My code:

class MyQueue {
    Stack<Integer> st = new Stack<Integer>();
    // Push element x to the back of queue.
    public void push(int x) {
        Stack<Integer> temp = new Stack<Integer>();
        while (!st.isEmpty()) {
            temp.push(st.pop());
        }
        st.push(x);
        while (!temp.isEmpty()) {
            st.push(temp.pop());
        }
    }

    // Removes the element from in front of queue.
    public void pop() {
        st.pop();
    }

    // Get the front element.
    public int peek() {
        return st.peek();
    }

    // Return whether the queue is empty.
    public boolean empty() {
        return st.isEmpty();
    }
}

我采用的还是最简单的做法。
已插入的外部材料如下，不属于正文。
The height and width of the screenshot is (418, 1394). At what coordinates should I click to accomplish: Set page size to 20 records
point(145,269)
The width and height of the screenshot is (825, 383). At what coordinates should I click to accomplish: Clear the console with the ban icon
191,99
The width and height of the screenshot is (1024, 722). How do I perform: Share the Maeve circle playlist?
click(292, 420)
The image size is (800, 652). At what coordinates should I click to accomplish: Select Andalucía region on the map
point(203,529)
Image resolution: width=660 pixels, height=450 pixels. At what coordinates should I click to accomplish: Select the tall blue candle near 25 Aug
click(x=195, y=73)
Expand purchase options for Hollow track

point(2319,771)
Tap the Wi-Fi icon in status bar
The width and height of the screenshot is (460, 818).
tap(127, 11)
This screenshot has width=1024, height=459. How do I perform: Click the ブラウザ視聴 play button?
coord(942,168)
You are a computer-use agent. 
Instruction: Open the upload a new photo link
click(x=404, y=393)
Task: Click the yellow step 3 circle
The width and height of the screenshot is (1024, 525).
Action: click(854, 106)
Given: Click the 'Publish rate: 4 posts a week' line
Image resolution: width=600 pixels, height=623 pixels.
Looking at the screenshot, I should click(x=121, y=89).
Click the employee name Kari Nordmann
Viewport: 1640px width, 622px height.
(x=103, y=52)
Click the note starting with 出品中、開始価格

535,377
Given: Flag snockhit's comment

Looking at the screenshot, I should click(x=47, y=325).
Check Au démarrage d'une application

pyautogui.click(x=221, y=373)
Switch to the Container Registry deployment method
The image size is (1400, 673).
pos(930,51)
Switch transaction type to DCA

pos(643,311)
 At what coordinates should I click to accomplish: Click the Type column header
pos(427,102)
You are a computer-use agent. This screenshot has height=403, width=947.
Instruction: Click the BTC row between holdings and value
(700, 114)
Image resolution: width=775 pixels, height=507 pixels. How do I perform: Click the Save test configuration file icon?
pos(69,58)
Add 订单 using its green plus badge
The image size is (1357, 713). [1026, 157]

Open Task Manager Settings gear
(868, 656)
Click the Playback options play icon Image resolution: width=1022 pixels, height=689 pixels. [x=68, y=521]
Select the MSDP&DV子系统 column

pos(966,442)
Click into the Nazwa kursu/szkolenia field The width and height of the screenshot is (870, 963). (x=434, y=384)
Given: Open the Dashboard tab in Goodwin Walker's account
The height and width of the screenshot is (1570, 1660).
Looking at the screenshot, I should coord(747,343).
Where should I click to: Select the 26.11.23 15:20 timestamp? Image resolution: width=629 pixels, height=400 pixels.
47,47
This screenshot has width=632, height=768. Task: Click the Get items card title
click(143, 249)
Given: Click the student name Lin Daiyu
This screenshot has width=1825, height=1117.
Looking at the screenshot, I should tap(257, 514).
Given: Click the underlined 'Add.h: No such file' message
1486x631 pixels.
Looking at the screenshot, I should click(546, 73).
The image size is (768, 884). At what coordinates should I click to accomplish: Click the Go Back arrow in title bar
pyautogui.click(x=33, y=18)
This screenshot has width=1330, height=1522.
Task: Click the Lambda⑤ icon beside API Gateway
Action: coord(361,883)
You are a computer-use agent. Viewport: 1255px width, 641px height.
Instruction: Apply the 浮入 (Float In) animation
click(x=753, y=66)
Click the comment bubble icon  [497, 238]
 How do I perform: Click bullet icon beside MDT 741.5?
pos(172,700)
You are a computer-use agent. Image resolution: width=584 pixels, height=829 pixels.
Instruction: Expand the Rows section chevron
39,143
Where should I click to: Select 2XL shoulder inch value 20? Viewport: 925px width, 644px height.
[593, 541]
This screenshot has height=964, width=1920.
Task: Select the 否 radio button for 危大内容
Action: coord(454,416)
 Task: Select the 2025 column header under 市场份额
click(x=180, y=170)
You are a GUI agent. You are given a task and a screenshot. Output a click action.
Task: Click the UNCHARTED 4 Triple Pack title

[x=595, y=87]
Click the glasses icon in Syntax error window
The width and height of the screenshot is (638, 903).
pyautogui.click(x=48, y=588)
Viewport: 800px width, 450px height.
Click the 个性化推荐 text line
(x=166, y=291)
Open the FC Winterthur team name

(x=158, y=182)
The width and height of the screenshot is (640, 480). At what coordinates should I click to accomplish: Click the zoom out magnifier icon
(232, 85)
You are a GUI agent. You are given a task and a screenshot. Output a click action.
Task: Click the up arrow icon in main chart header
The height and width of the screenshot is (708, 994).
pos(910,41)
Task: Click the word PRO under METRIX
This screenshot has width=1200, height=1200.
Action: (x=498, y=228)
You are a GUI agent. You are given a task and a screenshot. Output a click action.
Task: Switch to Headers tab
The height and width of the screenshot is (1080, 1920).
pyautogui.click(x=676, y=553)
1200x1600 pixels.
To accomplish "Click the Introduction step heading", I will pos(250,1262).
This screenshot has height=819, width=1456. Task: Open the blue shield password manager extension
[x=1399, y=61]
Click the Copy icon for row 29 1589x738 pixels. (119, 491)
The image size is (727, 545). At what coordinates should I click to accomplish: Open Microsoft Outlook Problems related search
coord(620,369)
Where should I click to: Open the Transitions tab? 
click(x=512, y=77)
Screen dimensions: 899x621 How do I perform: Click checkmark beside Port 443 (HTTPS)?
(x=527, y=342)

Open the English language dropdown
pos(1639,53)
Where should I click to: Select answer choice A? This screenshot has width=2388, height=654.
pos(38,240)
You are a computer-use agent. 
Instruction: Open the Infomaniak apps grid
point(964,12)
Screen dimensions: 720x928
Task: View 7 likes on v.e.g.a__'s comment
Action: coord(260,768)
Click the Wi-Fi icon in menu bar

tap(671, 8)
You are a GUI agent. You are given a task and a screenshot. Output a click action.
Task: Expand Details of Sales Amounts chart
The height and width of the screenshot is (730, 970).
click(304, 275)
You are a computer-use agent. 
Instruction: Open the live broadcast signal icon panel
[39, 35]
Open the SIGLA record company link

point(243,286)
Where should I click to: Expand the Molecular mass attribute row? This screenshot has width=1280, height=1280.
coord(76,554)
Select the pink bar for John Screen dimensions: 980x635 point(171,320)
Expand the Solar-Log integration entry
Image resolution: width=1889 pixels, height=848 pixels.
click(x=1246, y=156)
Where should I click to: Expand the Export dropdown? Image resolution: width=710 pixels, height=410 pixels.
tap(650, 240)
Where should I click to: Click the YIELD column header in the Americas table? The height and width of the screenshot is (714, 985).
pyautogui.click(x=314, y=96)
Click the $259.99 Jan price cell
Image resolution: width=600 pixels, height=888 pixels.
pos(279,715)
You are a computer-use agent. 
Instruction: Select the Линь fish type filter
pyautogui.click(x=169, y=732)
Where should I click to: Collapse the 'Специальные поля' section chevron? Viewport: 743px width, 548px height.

所以，
push O(n)
pop O(1)

然后看了下答案，发现有更好的方法。

My code:

class MyQueue {
    Stack<Integer> st1 = new Stack<Integer>();
    Stack<Integer> st2 = new Stack<Integer>();
    int front = 0;
    // Push element x to the back of queue.
    public void push(int x) {
        if (st1.isEmpty()) {
            front = x;
        }
        st1.push(x);
    }

    // Removes the element from in front of queue.
    public void pop() {
        if (st2.isEmpty()) {
            while (!st1.isEmpty()) {
                st2.push(st1.pop());
            }
        }
        st2.pop();
    }

    // Get the front element.
    public int peek() {
        if (!st2.isEmpty()) {
            return st2.peek();
        }
        return front;
    }

    // Return whether the queue is empty.
    public boolean empty() {
        return st1.isEmpty() && st2.isEmpty();
    }
}

push O(1)
pop amortized time O(1), worst O(n)

就是维护两个栈，每次要pop了，就把第一个栈里面的元素全部pop到第二个栈上，正好reverse下，然后以后pop都先从这第二个栈pop，没了之后，再去栈1 拿元素进来。

reference:
https://leetcode.com/articles/implement-queue-using-stacks/

Anyway, Good luck, Richardo! — 09/11/2016